For many parents and caregivers, it is painful to accept that a child needs help getting around, but it is better for the child to have mobility using help from braces, scooters, or wheelchairs — and the independence it gives the child — than not to be able to move as freely as possible. Parents and caregivers might find that children, teens, and young adults willingly accept devices and technologies that allow them to get around by themselves.
Learning & Behavior
Some, but not all, children with Duchenne have learning and behavior problems. If you or your child’s teacher suspect any learning delays, your child should be screened by a professional. Children with Duchenne are more likely to have difficulties with language (such as responding to questions or expressing himself) and learning to read.
Behavior problems are quite common in all young children, and children with Duchenne are no different. However, young children with Duchenne may have more difficulty with impulsivity and emotional control than other children their age. They are also more likely to be rigid and inflexible in their thinking, which can result in stubbornness or arguing. They may have difficulty with change or resist new routines. Additionally taking steroids may have an impact on their behavior, such as making them more emotional and active than normal.

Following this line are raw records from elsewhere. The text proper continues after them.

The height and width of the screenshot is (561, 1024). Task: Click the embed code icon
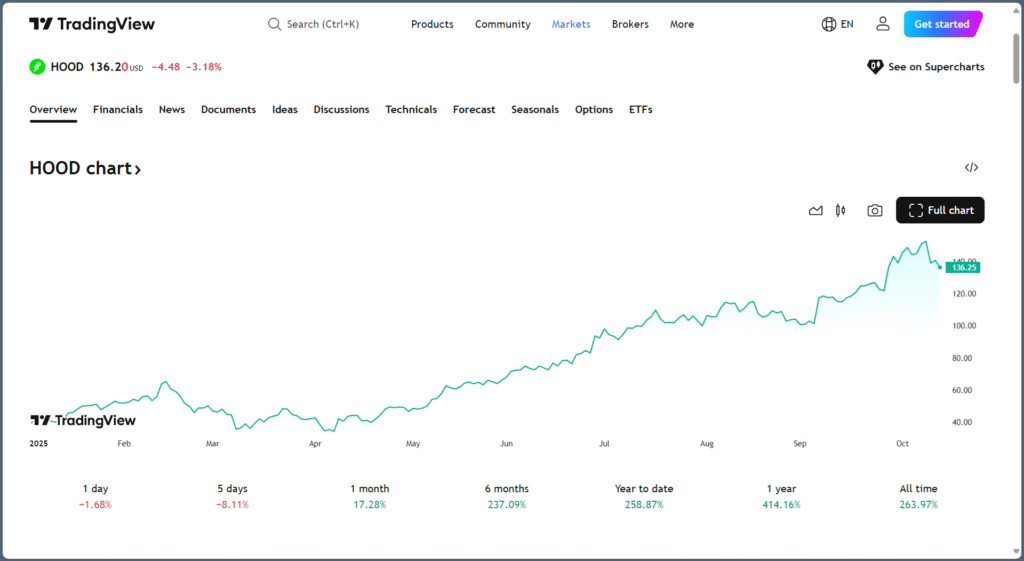click(x=971, y=168)
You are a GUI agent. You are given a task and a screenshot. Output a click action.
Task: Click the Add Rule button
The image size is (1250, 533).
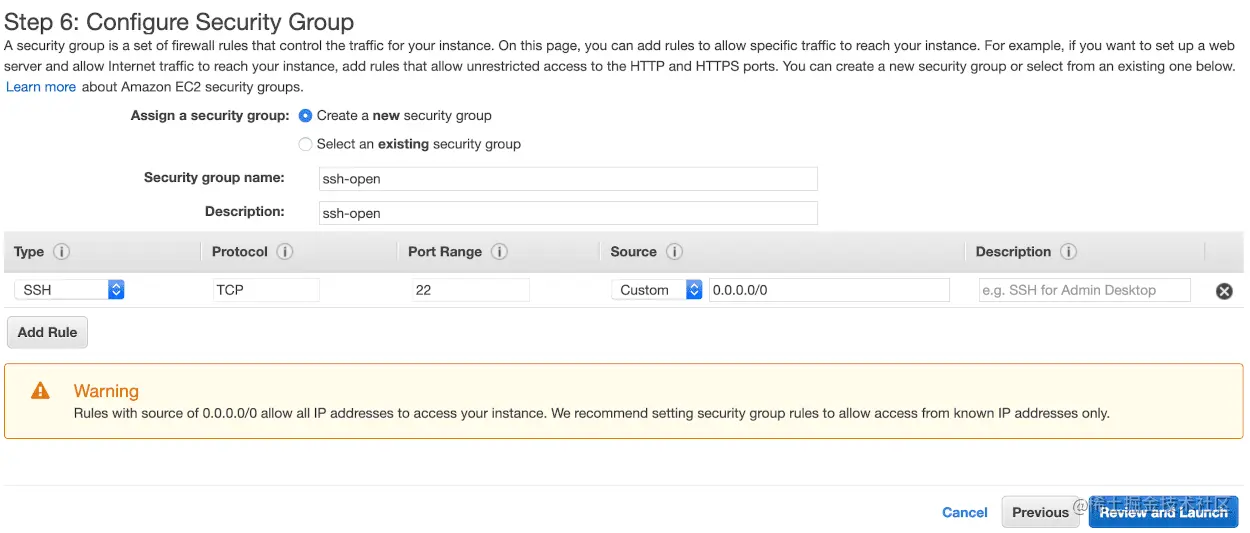click(x=47, y=332)
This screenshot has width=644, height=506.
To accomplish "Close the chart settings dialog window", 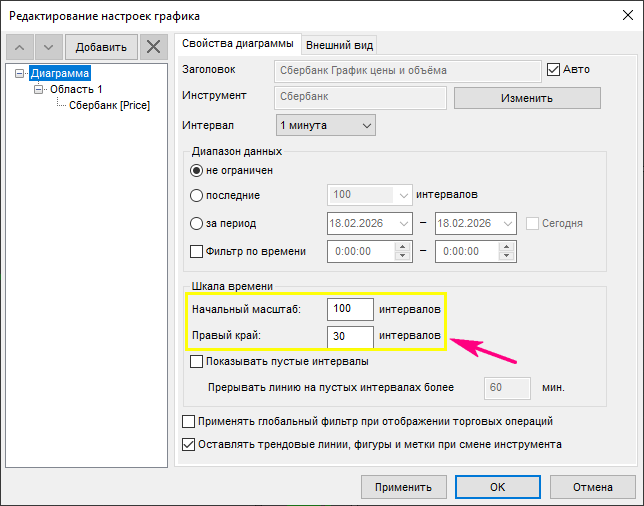I will (x=619, y=16).
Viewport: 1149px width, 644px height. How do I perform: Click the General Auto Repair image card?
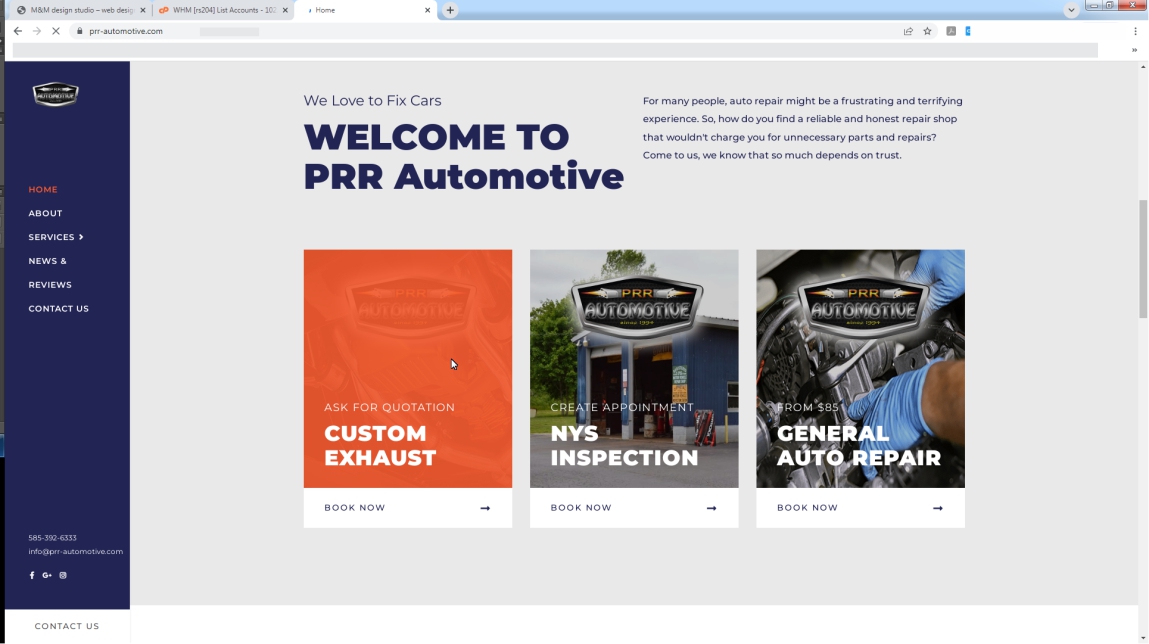click(x=860, y=368)
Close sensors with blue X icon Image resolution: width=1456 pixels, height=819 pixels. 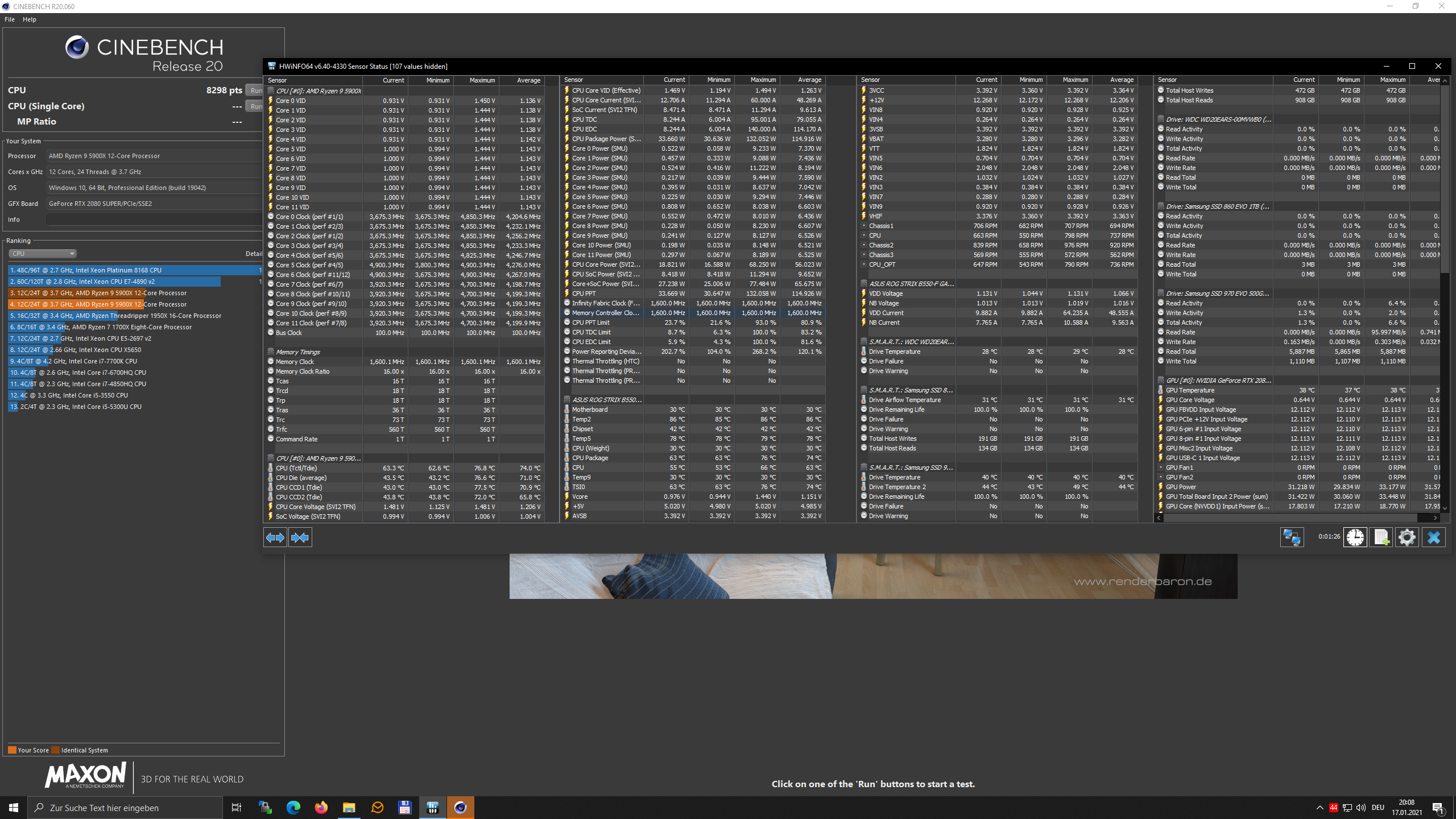[x=1433, y=537]
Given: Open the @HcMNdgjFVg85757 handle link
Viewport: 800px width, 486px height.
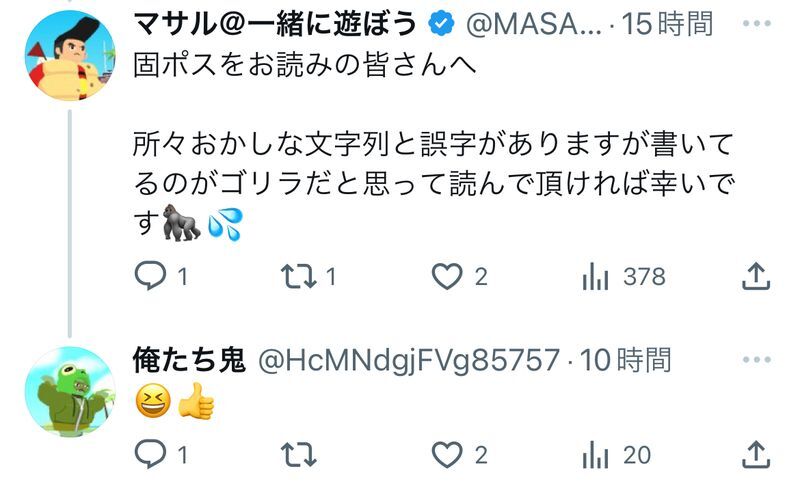Looking at the screenshot, I should click(409, 360).
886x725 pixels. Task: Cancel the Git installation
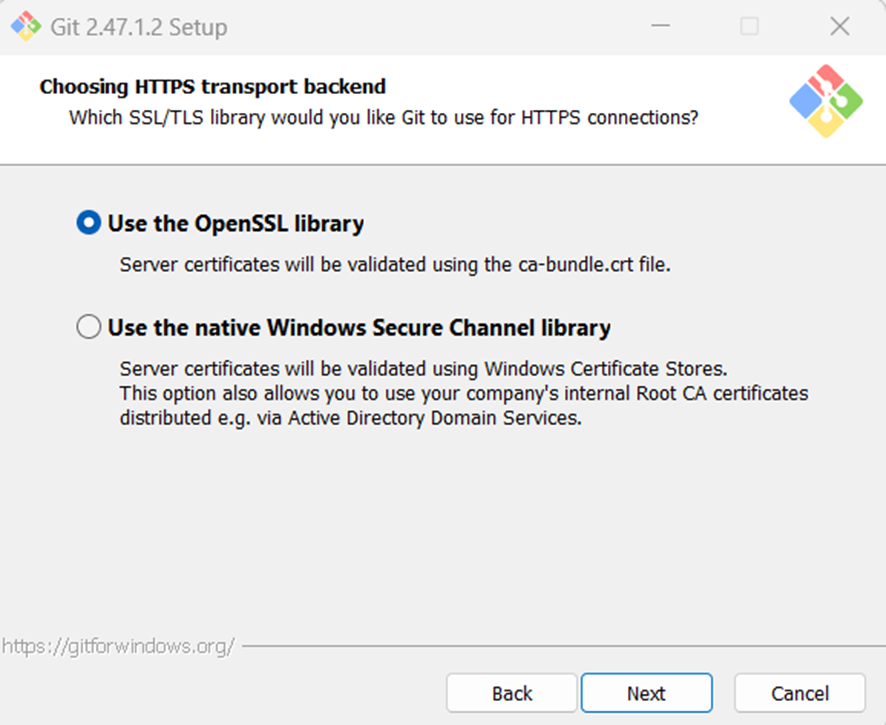pyautogui.click(x=800, y=693)

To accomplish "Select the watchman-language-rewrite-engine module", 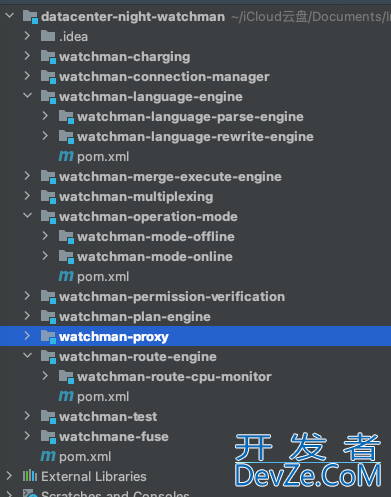I will click(x=195, y=137).
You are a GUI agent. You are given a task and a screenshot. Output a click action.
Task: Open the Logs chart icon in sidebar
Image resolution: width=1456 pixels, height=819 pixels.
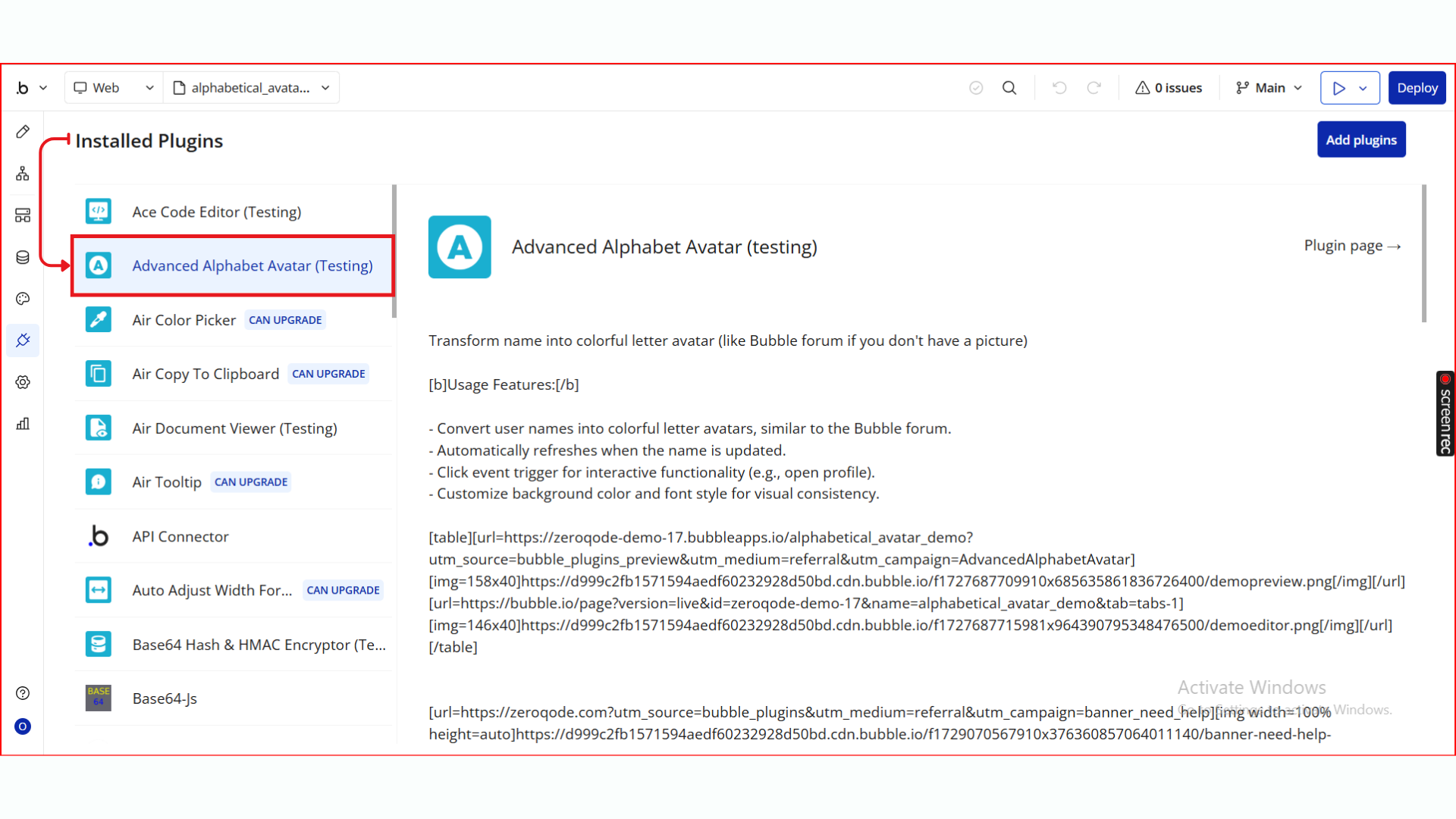tap(23, 424)
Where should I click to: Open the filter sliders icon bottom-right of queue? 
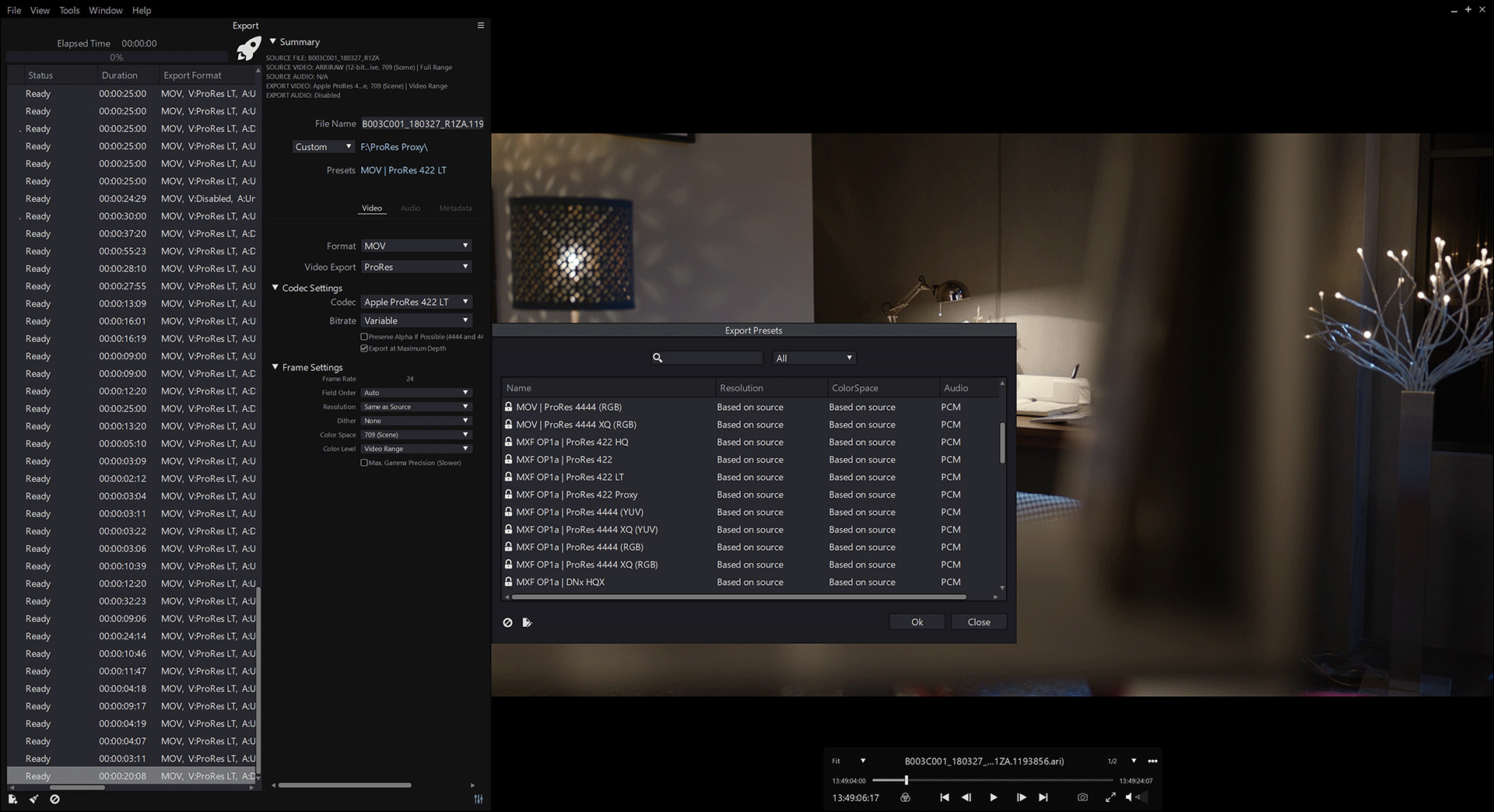pyautogui.click(x=480, y=799)
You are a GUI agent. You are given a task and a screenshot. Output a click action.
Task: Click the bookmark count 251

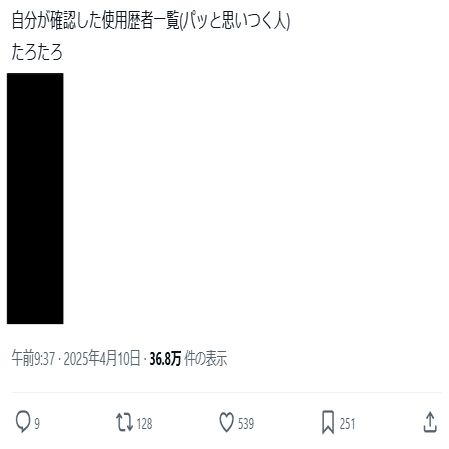pos(347,424)
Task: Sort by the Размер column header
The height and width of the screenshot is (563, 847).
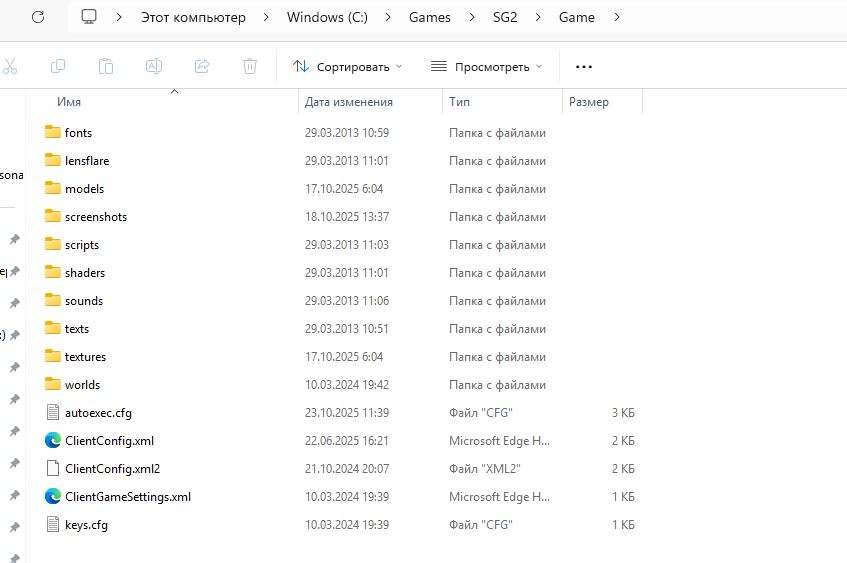Action: (x=589, y=102)
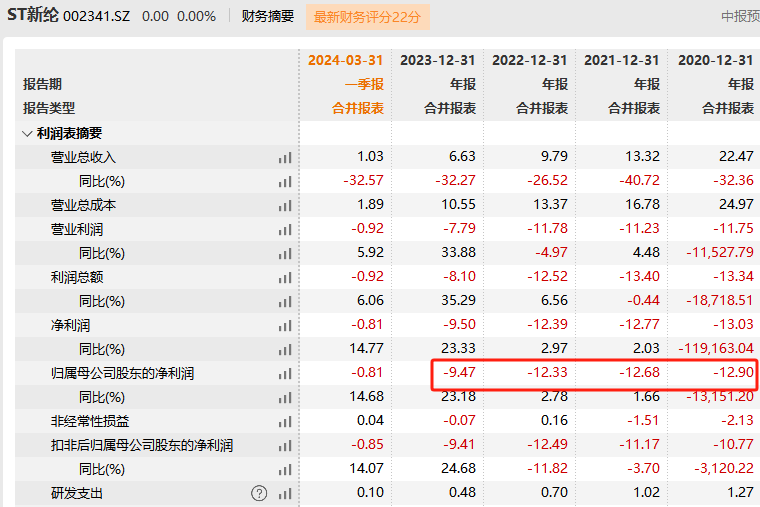760x507 pixels.
Task: Open the 中报预 tab at top right
Action: click(740, 16)
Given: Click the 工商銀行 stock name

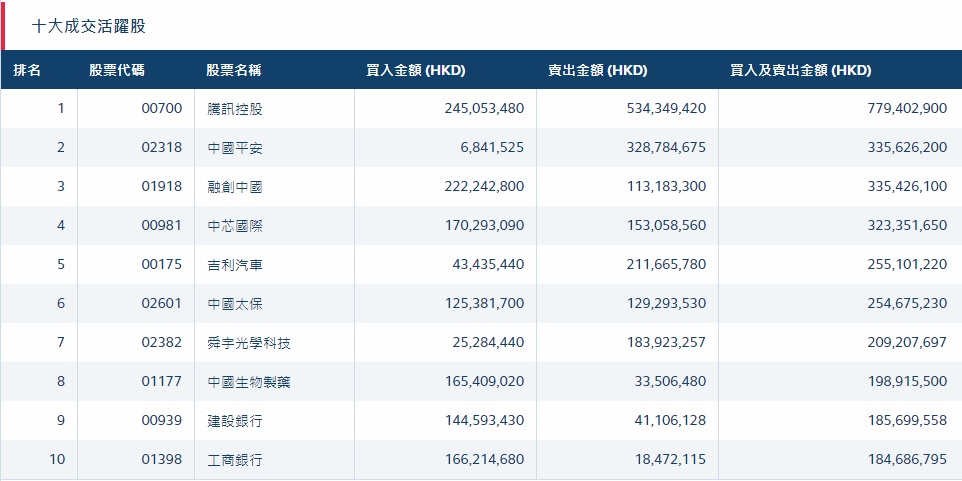Looking at the screenshot, I should pos(235,460).
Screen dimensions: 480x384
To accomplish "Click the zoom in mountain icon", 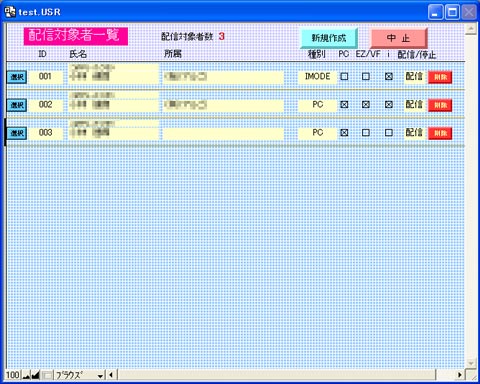I will (x=35, y=375).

As your child gets older, it is likely that he/she will need more help than many of their peers. Helping your child and other family members to become comfortable with your care team early can give them the added support they need.
Mental Health Care
Children with Duchenne tend to become more aware of their differences and limitations during this stage. Although most adjust well to their condition over time, there may be times of emotional distress because of Duchenne. Professional counseling (by a psychologist, neuropsychologist, psychiatrist, social worker or nurse with mental health expertise) during this stage may be helpful and should be considered.